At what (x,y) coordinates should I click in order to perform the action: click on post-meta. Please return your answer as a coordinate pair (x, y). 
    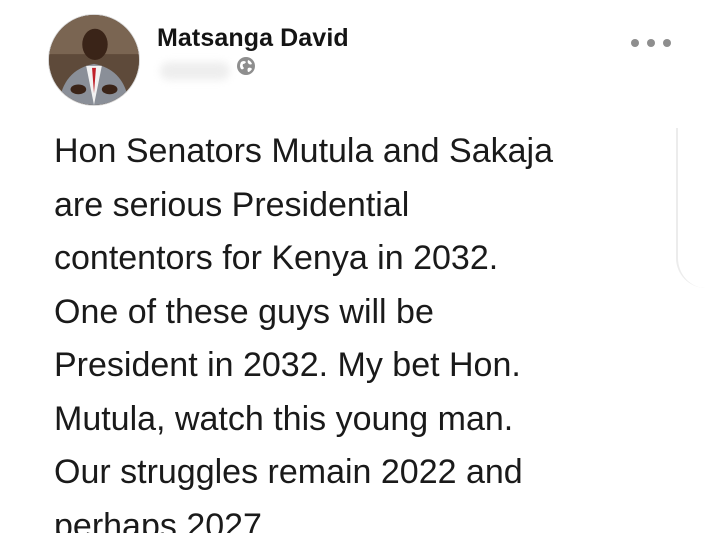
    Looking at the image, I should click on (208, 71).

---

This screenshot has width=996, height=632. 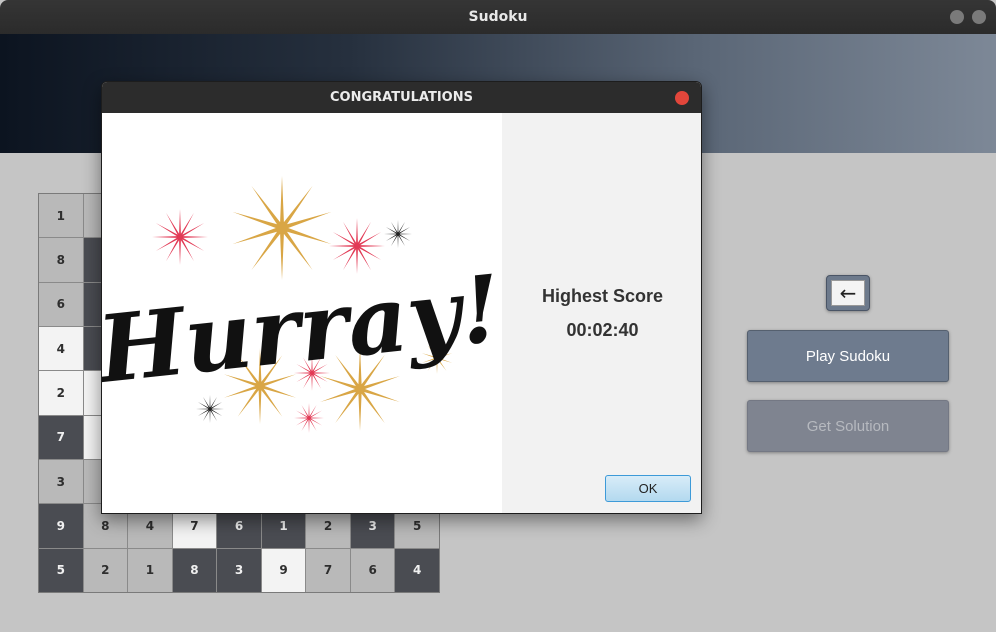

---

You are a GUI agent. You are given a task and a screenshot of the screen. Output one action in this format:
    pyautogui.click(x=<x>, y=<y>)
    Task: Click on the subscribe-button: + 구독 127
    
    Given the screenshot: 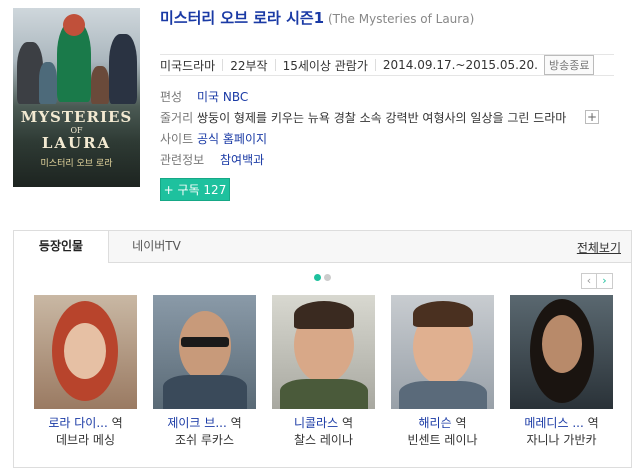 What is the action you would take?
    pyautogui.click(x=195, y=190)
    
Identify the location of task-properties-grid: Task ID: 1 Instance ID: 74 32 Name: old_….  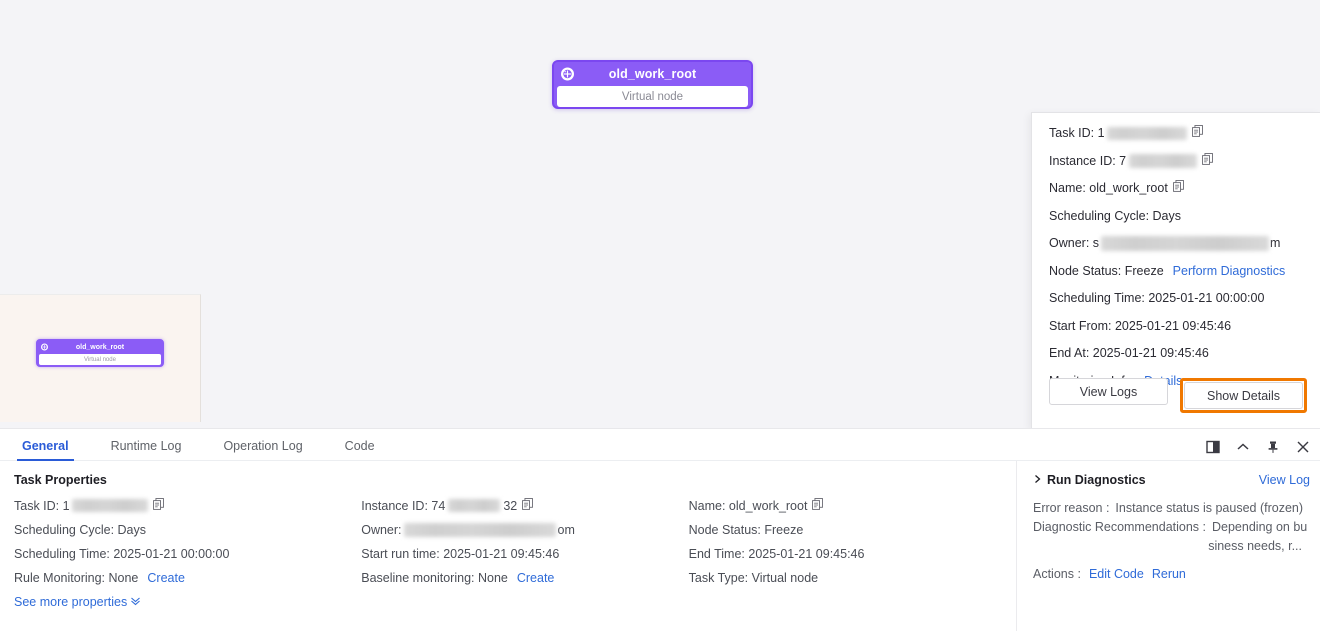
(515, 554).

# [INSTRUCTION]
Please render everything in the listing from the line containing "At what (x,y)" down to the line containing "Looking at the" as a numbered list, skipping blank lines and leaving out the pictures.

# [SOLUTION FOR THIS PROBLEM]
1. At what (x,y) coordinates should I click in order to perform the action: click on post-meta. Please return your answer as a coordinate pair (x, y). 
2.     Looking at the image, I should click on (208, 71).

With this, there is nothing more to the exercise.